Electrical

Protecting electric yachts from lightning strikes

By Foundation Zero
By
Foundation Zero
Published
16.07.2025
Disclaimer

Lightning strikes are a well-known factor in the maritime industry — and for most vessels aren’t much of a concern. Humans have been dealing with them as long as they've had boats, meaning mature safeguards exist.

Yet, as advancement happens, unexpected consequences occur.

With the world shifting away from fossil fuels, seafaring vessels are relying more and more on electrical power and, in this instance, lightning strikes can become a real problem, potentially wiping out the electronics onboard.

For Sailing Yacht Zero, a vessel powered by renewable energy, this required serious attention. Because of its use of complex electric motors, systems, and data, the team had to take a new approach to protecting the yacht from lightning strikes.

Available data
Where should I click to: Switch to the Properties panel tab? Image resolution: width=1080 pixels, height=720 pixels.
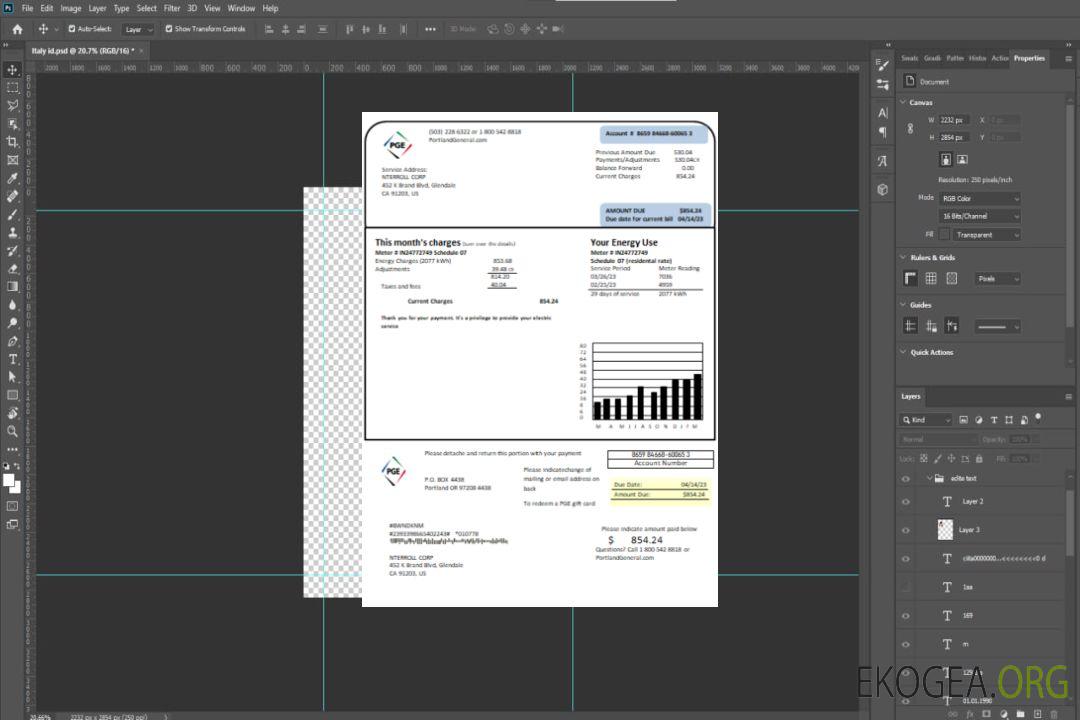point(1029,58)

Set problem
Duplicate the stretch from "Protecting electric yachts" through "mature safeguards exist." in the article on protecting electric yachts from lightning. The lines are separate material, unrelated to the lightning protection article.

Response below
Protecting electric yachts from lightning strikes

By Foundation Zero
By
Foundation Zero
Published
16.07.2025
Disclaimer

Lightning strikes are a well-known factor in the maritime industry — and for most vessels aren’t much of a concern. Humans have been dealing with them as long as they've had boats, meaning mature safeguards exist.